++++ Given data
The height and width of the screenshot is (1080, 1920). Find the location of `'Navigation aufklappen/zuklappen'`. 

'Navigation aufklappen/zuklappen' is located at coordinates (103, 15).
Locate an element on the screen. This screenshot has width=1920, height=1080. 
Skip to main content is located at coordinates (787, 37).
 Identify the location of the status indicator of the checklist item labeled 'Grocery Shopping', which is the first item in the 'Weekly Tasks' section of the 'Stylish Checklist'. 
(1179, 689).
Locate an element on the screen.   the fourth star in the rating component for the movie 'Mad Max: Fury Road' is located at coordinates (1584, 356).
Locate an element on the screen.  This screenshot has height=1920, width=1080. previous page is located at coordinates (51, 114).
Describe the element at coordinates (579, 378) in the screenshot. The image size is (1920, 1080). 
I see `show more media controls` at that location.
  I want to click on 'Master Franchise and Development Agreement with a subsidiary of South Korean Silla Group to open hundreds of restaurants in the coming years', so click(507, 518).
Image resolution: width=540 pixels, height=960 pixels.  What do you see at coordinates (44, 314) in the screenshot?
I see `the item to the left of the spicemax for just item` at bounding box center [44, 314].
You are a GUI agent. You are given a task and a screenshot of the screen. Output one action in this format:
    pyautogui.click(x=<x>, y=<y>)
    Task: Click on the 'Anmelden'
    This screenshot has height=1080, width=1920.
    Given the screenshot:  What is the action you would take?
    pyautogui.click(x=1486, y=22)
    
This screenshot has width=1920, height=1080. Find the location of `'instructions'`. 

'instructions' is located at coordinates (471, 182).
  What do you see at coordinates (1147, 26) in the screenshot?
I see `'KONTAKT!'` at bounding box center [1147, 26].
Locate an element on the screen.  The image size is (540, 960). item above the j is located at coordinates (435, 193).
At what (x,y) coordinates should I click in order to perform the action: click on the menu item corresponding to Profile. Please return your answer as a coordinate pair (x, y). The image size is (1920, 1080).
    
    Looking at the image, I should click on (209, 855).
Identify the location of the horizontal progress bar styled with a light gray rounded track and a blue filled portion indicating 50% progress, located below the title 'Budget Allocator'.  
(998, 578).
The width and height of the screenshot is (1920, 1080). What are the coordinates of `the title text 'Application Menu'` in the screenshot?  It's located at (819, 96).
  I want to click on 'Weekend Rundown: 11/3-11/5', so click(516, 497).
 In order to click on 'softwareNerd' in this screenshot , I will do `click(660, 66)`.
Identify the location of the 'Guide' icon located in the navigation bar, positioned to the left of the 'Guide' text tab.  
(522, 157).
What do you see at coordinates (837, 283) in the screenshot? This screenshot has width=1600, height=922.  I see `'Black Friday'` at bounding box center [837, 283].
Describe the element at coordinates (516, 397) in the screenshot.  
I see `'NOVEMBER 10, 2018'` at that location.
++++++++
### Description of the task
Rewrite the entire listing above, replacing every occurrence of "Locate an element on the screen" with "Find an element in the screenshot" and leaving everything else unchanged.

### Task response
The height and width of the screenshot is (1080, 1920). Find the location of `'Navigation aufklappen/zuklappen'`. 

'Navigation aufklappen/zuklappen' is located at coordinates (103, 15).
Find an element in the screenshot. This screenshot has width=1920, height=1080. 
Skip to main content is located at coordinates (787, 37).
 Identify the location of the status indicator of the checklist item labeled 'Grocery Shopping', which is the first item in the 'Weekly Tasks' section of the 'Stylish Checklist'. 
(1179, 689).
Find an element in the screenshot.   the fourth star in the rating component for the movie 'Mad Max: Fury Road' is located at coordinates (1584, 356).
Find an element in the screenshot.  This screenshot has height=1920, width=1080. previous page is located at coordinates (51, 114).
Describe the element at coordinates (579, 378) in the screenshot. The image size is (1920, 1080). 
I see `show more media controls` at that location.
  I want to click on 'Master Franchise and Development Agreement with a subsidiary of South Korean Silla Group to open hundreds of restaurants in the coming years', so click(507, 518).
Image resolution: width=540 pixels, height=960 pixels.  What do you see at coordinates (44, 314) in the screenshot?
I see `the item to the left of the spicemax for just item` at bounding box center [44, 314].
You are a GUI agent. You are given a task and a screenshot of the screen. Output one action in this format:
    pyautogui.click(x=<x>, y=<y>)
    Task: Click on the 'Anmelden'
    This screenshot has height=1080, width=1920.
    Given the screenshot:  What is the action you would take?
    pyautogui.click(x=1486, y=22)
    
This screenshot has width=1920, height=1080. Find the location of `'instructions'`. 

'instructions' is located at coordinates (471, 182).
  What do you see at coordinates (1147, 26) in the screenshot?
I see `'KONTAKT!'` at bounding box center [1147, 26].
Find an element in the screenshot.  The image size is (540, 960). item above the j is located at coordinates (435, 193).
At what (x,y) coordinates should I click in order to perform the action: click on the menu item corresponding to Profile. Please return your answer as a coordinate pair (x, y). The image size is (1920, 1080).
    
    Looking at the image, I should click on (209, 855).
Identify the location of the horizontal progress bar styled with a light gray rounded track and a blue filled portion indicating 50% progress, located below the title 'Budget Allocator'.  
(998, 578).
The width and height of the screenshot is (1920, 1080). What are the coordinates of `the title text 'Application Menu'` in the screenshot?  It's located at (819, 96).
  I want to click on 'Weekend Rundown: 11/3-11/5', so click(516, 497).
 In order to click on 'softwareNerd' in this screenshot , I will do `click(660, 66)`.
Identify the location of the 'Guide' icon located in the navigation bar, positioned to the left of the 'Guide' text tab.  
(522, 157).
What do you see at coordinates (837, 283) in the screenshot? This screenshot has width=1600, height=922.  I see `'Black Friday'` at bounding box center [837, 283].
Describe the element at coordinates (516, 397) in the screenshot.  
I see `'NOVEMBER 10, 2018'` at that location.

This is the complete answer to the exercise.